Problem statement
Going through the entries below, find how many lines hold "width", then give that number alone.

-- Information shown follows --

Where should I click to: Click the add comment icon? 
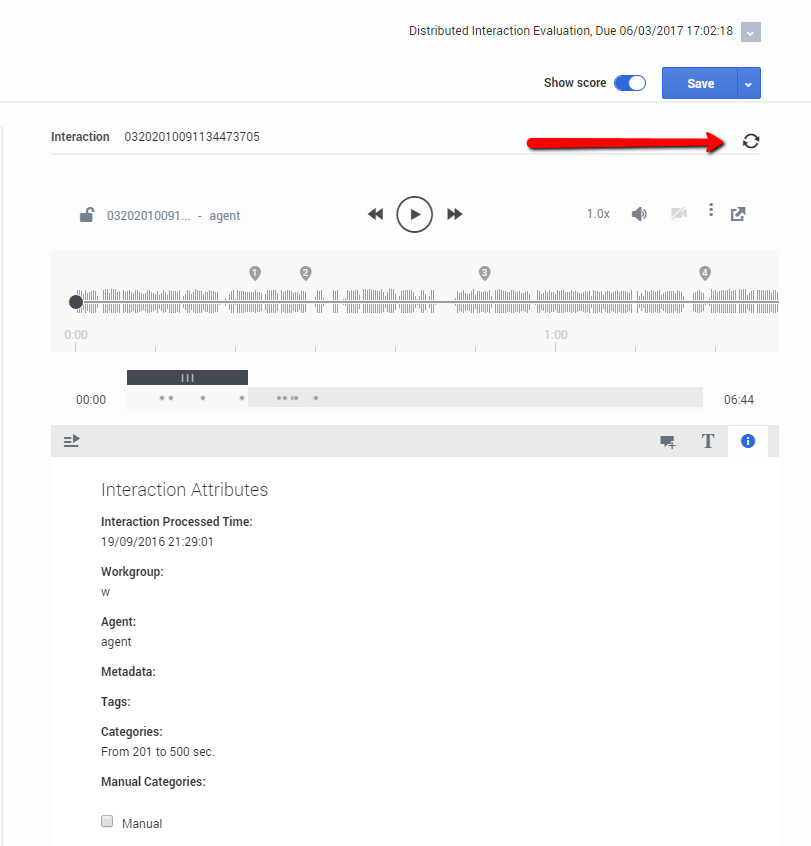667,441
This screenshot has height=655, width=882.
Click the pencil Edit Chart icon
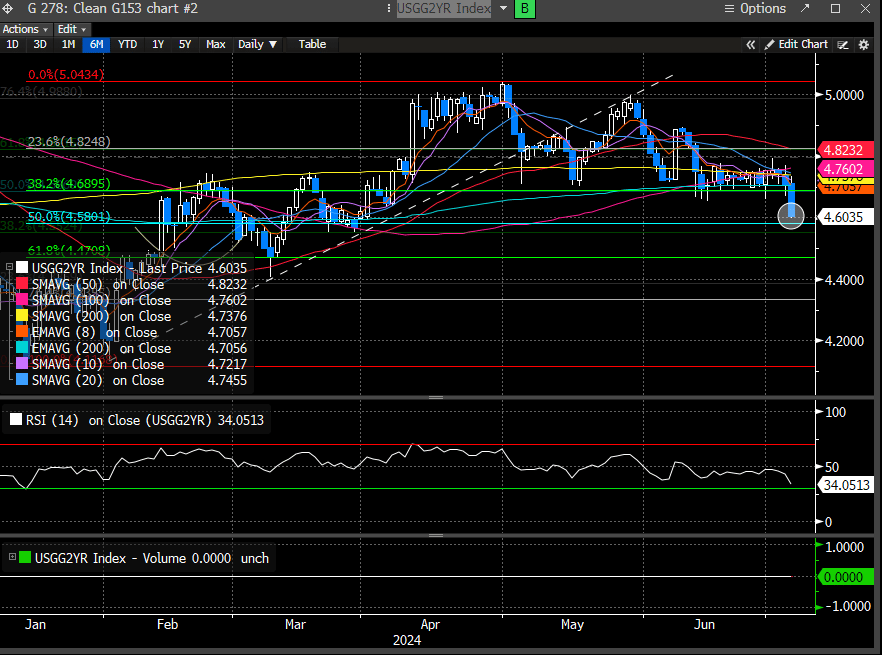click(770, 44)
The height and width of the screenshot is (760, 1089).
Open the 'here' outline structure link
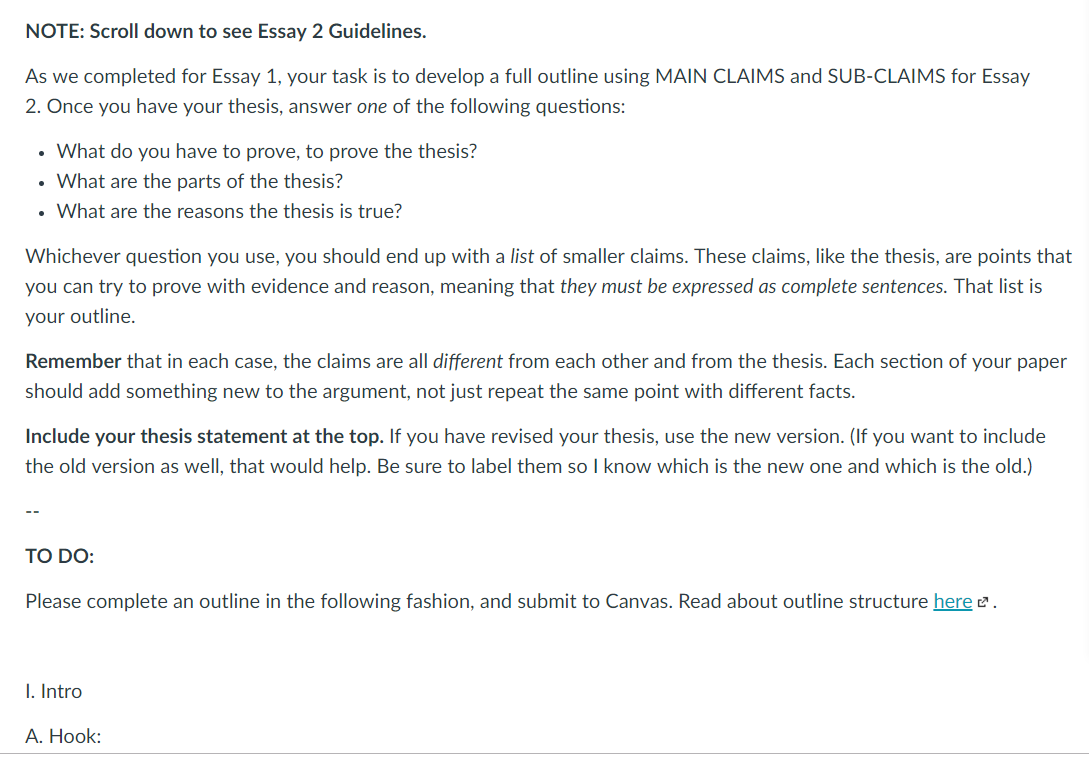(x=952, y=602)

-- Information shown concluded --

Written answer
2